Strelets have made several sets of ‘at ease’ figures before this one, and all of them have included a wide range of relaxed and static poses typical of the hours or moments before battle. Here we have more of the same, with most of the men resting their musket on the ground and standing around surveying their surroundings and waiting. Some might be chatting to each other, some fiddling with their weapon or baggage, and one man is about to take a swig from his canteen. We liked every single one, as all look very natural and convincing. Needless to say any campaign required a lot of waiting around, so these poses would be a common sight, and very well done here. The single-piece poses include two more relaxed figures of no special interest, plus a drummer, flag-bearer and officer. The drummer is smoking a pipe, which is a nice touch.
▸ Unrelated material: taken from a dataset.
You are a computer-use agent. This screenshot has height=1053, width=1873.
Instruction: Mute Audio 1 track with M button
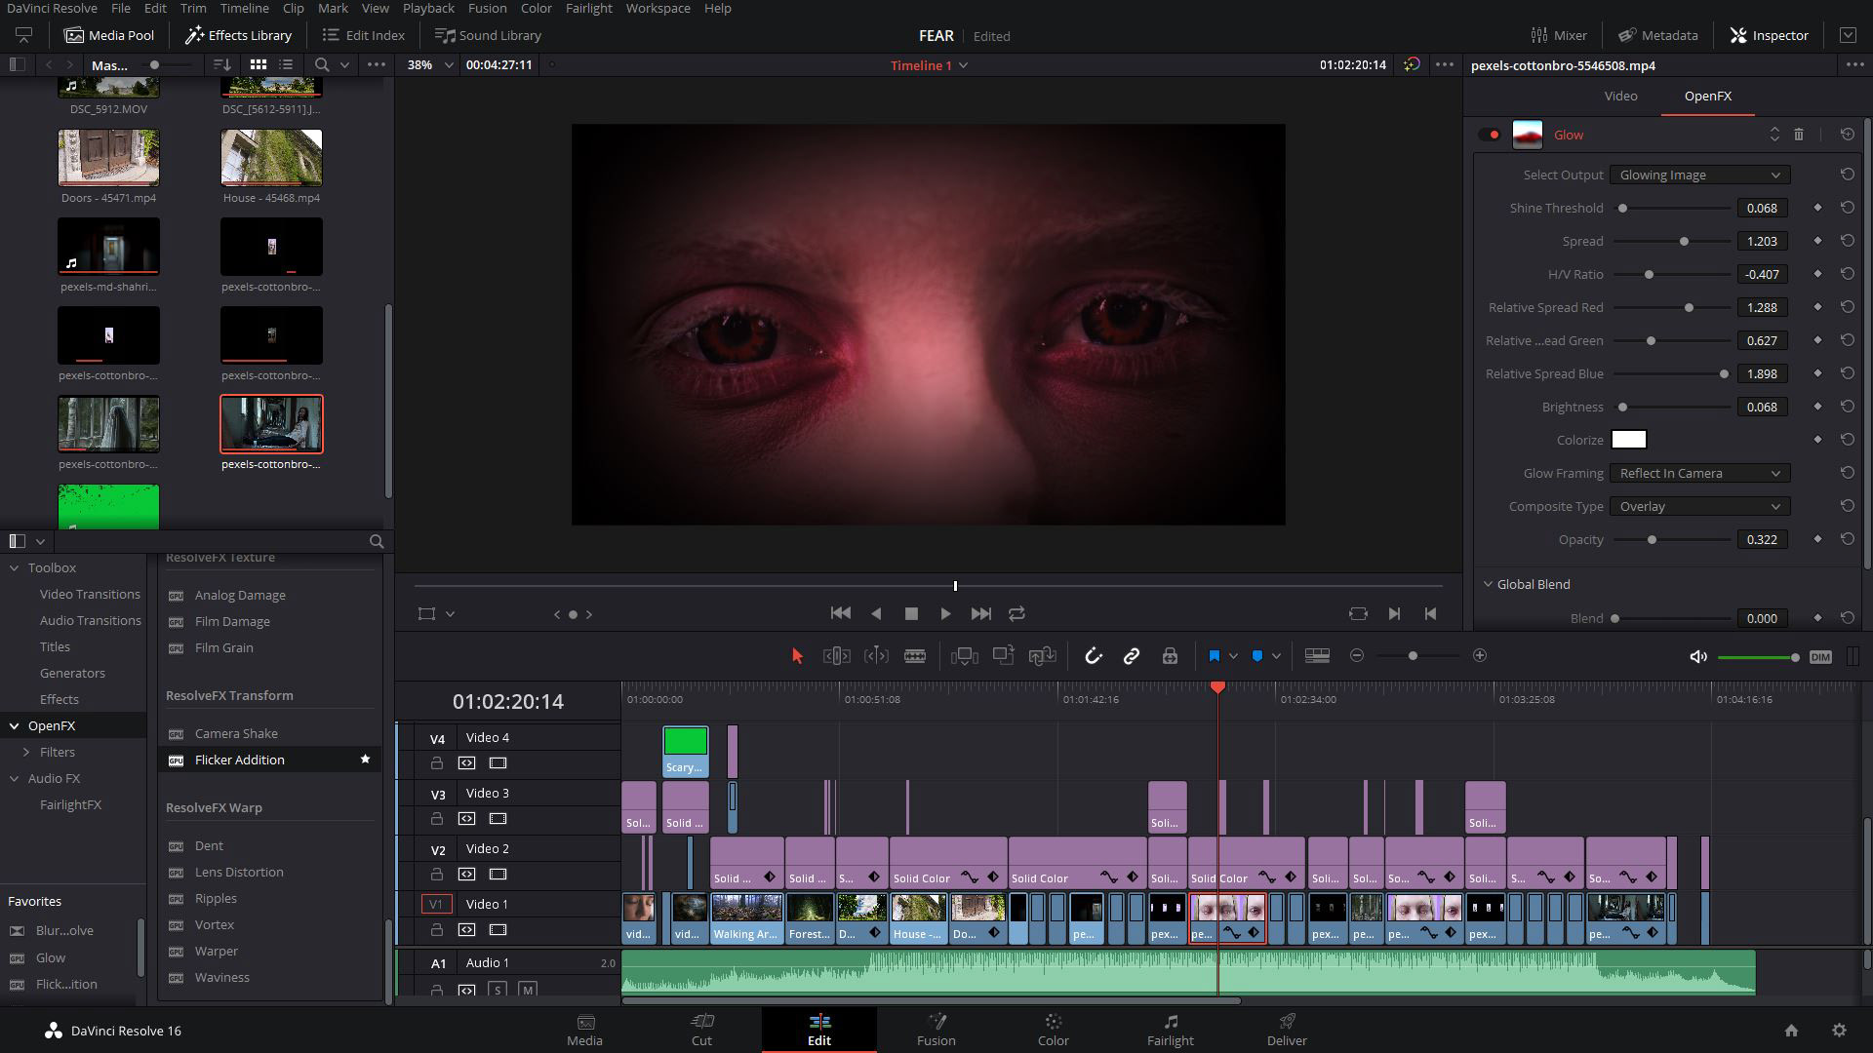point(528,990)
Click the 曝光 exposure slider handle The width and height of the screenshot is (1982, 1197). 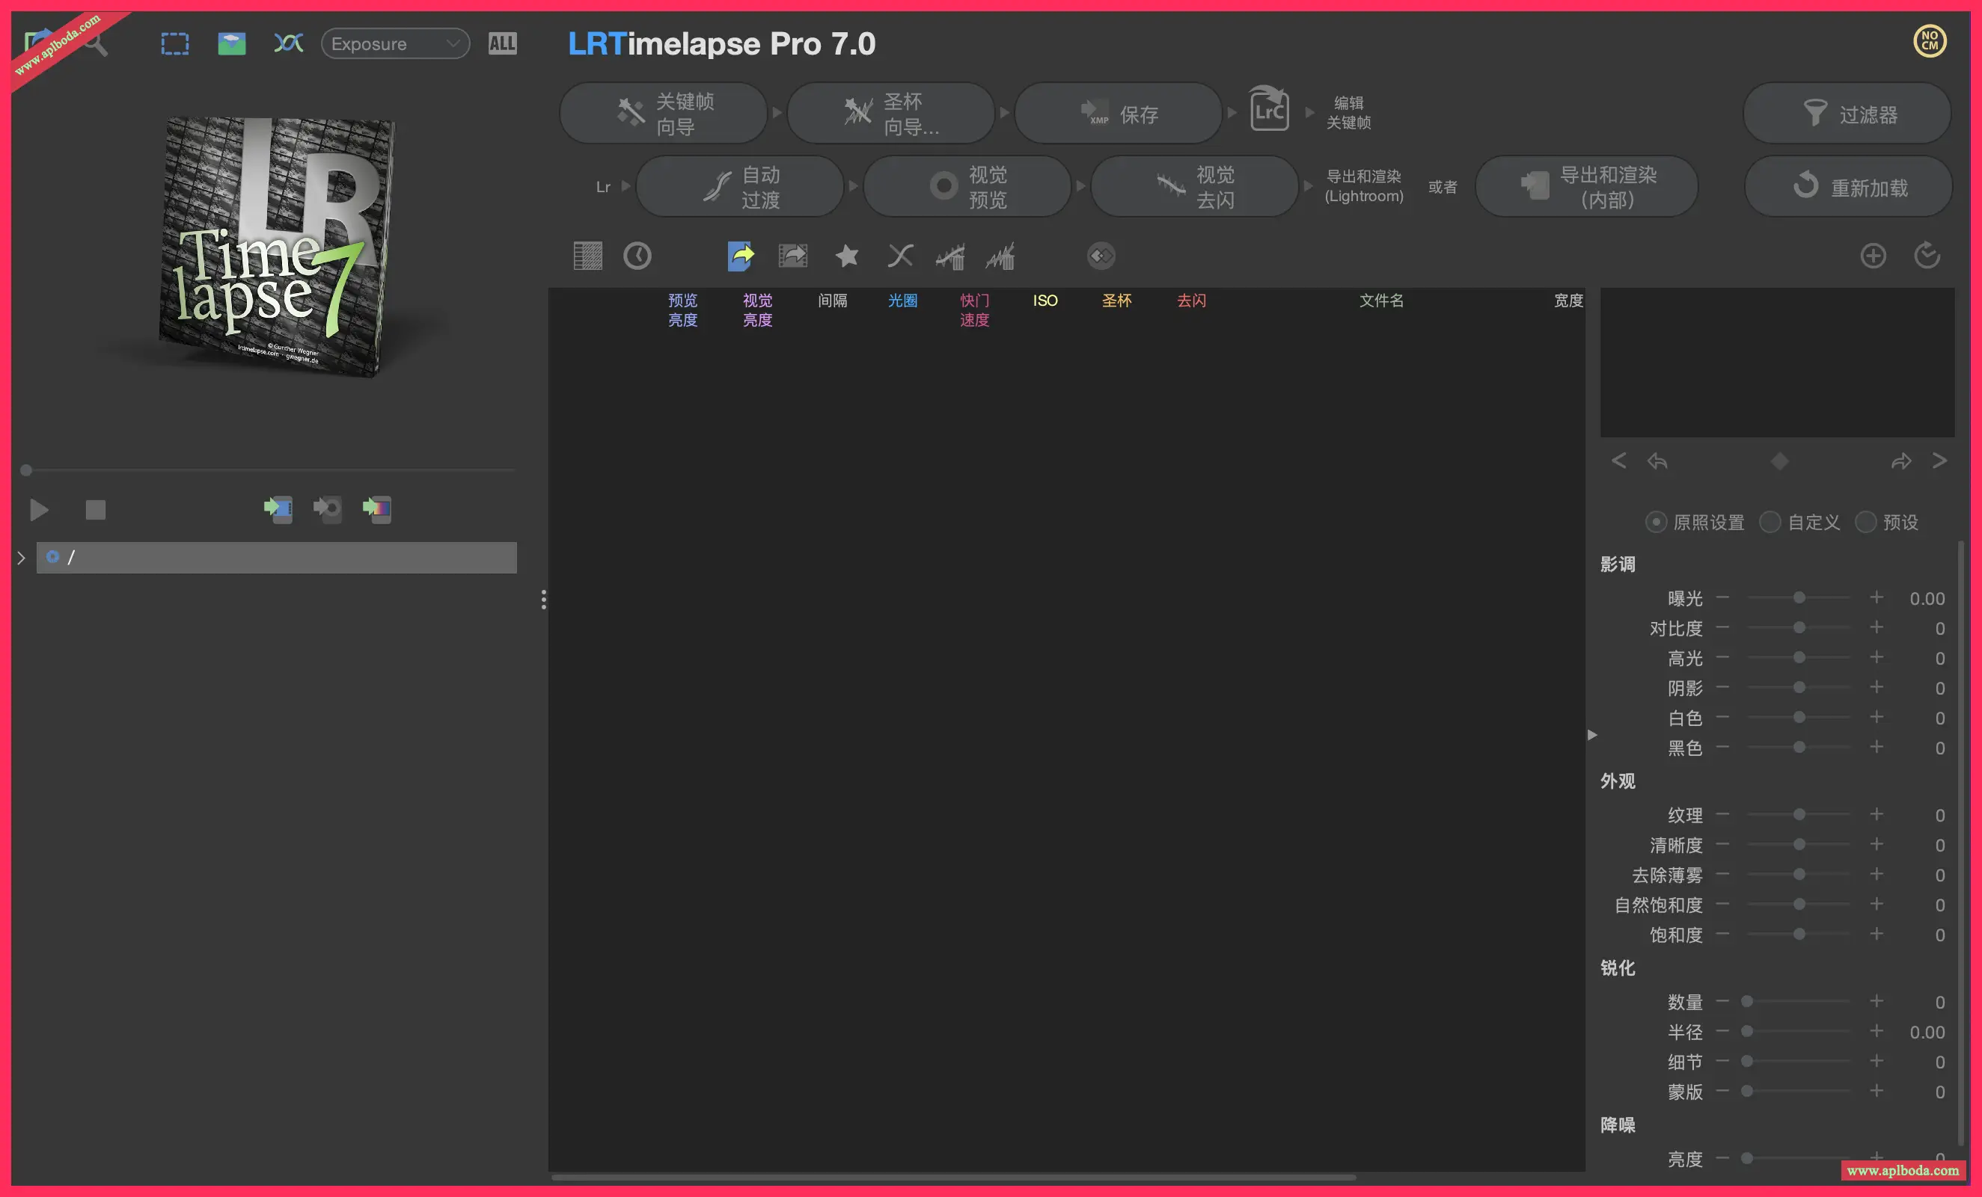tap(1799, 597)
Naturally it took time to arm and equip all of the new soldiers, and in the early days many shortcuts were taken to put men into the field. By the last quarter of 1813 many of the problems had been resolved, and much of the Landwehr looked more or less like these figures. All wear the Litewka coat and peaked Schirmütze cap, with lose campaign trousers on the legs. There are no signs of clogs or other temporary expedients here, and all are well-armed with muskets and ammunition. Some also have a sidearm, and all have haversack and cartridge pouch. Many also have a water container, but these and some other kit are of varying designs, which is good to see and reflects the continued difficulties in providing for so many men. None have a pack, nor a blanket in any form (often rolled across the body), but we were happy with all the kit here.
Strelets are a company that offers quite different styles and qualities of sculpting across its sets, and this one falls into the top end of that range. Generally sculpting is very good, with convincing clothing and nicely-detailed muskets. The faces are OK, although some of the hands are fairly indistinct, but the overall impression is pretty good. The flag is plain, allowing any design you wish, which is as well since while flags were not officially issued, some were carried of varying designs. This one is quite small, being to scale about one metre square instead of the standard infantry flag of 165cm square, but may be correct in this context. Our examples had virtually no flash, although a slight roughness at the seam, but for the most part nice and clean. The simple poses help to ensure there is no hidden or extra plastic either.
Unfortunately the drummer in this set follows the recent Strelets habit of poorly-designed musicians, and so is in sharp contrast to the rest of the set. While the pose is fine, he wears an apron over his right hip, and has the drum suspended high on that hip also. This is all very wrong. All drummers had the drum suspended on the left leg, and we could find no evidence of an apron being used by the Landwehr, and plenty to suggest it was not used, presumably because the coat was considered sufficient to withstand the rubbing of the drum. Also the drum, which is part of the single piece, has been moulded far too close to the figure, so almost half of it actually enters his body, which looks ridiculous. While that was probably a cheat to make the sculpting easier, having the drum and apron on the right is just wrong, so this figure has no value for those with a concern for accuracy, and nor can it realistically be redeemed either.
Aside from the drummer this is a really good set with fairly good sculpting, good accuracy, nice levels of variety and some very attractive poses. It delivers what it promises without fuss and should be very popular with those looking to build a late-Napoleonic Prussian Army.
Note The final figure is of a soldier from the Streltsi of 17th century Russia. Though he is unrelated to the subject of this set, he is one of a series of 'bonus' figures which when combined will create a set of this unit for the Great Northern War. See Streltsi Bonus Figures feature for details.